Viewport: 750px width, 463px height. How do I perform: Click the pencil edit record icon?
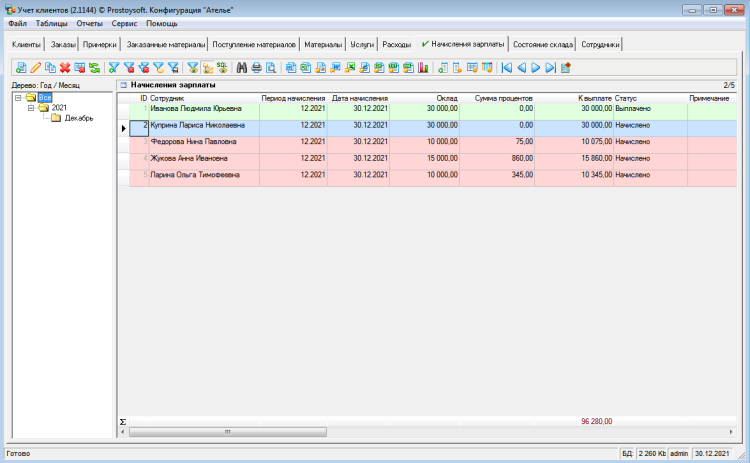click(x=35, y=68)
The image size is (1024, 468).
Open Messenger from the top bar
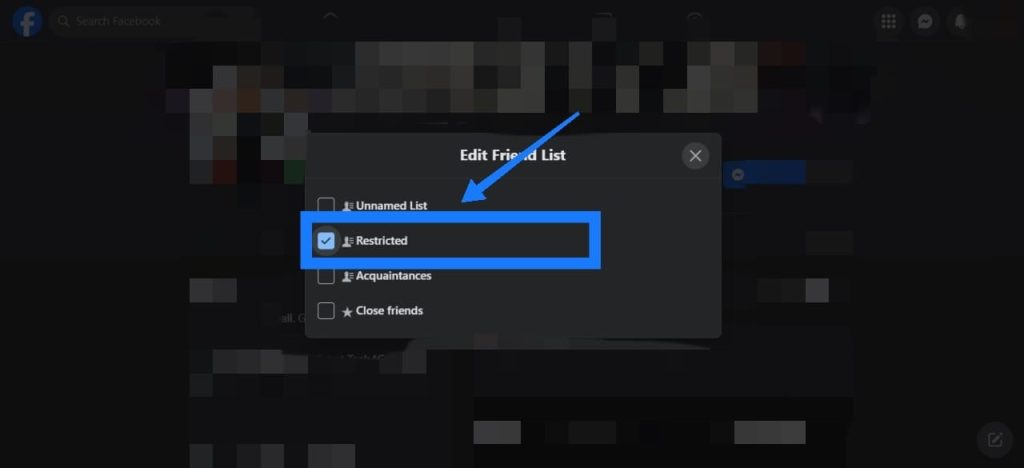coord(924,22)
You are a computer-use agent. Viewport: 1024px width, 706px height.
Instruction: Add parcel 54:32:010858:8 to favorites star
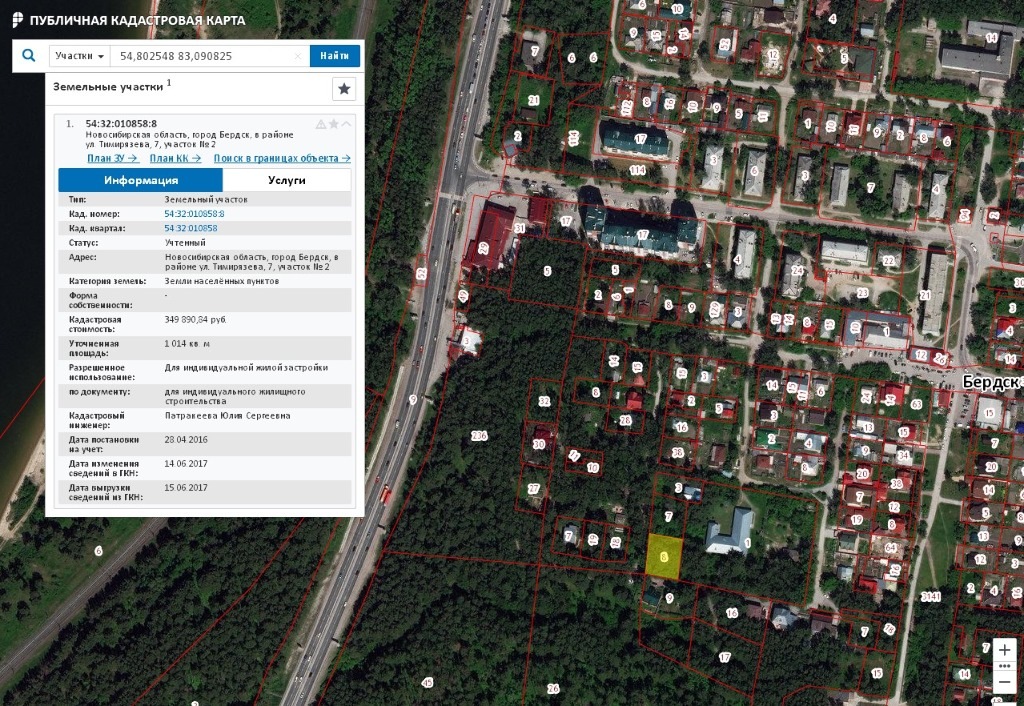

________

## What you are asked to do:
Restate each entry word for word, please, but drop any images it holds.

## Solution for this task:
Viewport: 750px width, 463px height. How do I perform: Click the pencil edit record icon?
click(x=35, y=68)
The image size is (1024, 468).
Open Messenger from the top bar
coord(924,22)
You are a computer-use agent. Viewport: 1024px width, 706px height.
Instruction: Add parcel 54:32:010858:8 to favorites star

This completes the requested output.